The disturbing thing about her is that she habitually tries to use situational ethics for people whose situation isn't quite like hers. She can find reasons for anyone's behavior--Methos', even Kronos', because she still desperately wants to believe there's good in everyone, and that there are reasons for things. Although she likes to think of herself as impulsive, and not a very deep thinker, the truth is, she's fairly analytical in her thinking--things ought to have patterns, ought to make sense. Cause should precede effect. If someone is *bad*--there must be a reason why.
But she also tries to reassure herself that people don't change because her one, real, horrible fear is that she will change--and not for the better. Deep down, she is certain that the life she leads will erode what's left of her morality, and she will end up like Kronos--at a level of amorality nearly impossible to differentiate from insanity. She would like to think she can hold on to the human side of herself, and not become monsterous.
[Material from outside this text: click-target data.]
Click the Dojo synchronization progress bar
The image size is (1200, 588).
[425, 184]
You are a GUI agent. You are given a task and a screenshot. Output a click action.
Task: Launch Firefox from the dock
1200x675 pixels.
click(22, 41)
That a change may be for the better still hasn't dawned on her--and Methos, really, despite any *change of heart* he's ever had, doesn't serve as an example to her. Her impression is that the two of them "think alike"--i.e., he does whatever he has to do to survive, same as she does. Which is why she presumes that his ethics probably got formed the same way she imagines her own did.
Is change possible, though? Truth is, Genevieve is changing and has been from the moment she found out that Kronos was dead. She is nowhere as morally challenged as she could be (as she is in my AU). She just doesn't see it because it's happening to her. But she is becoming more aware of her choices and tries, more often, to base them on what is right, not what she wants.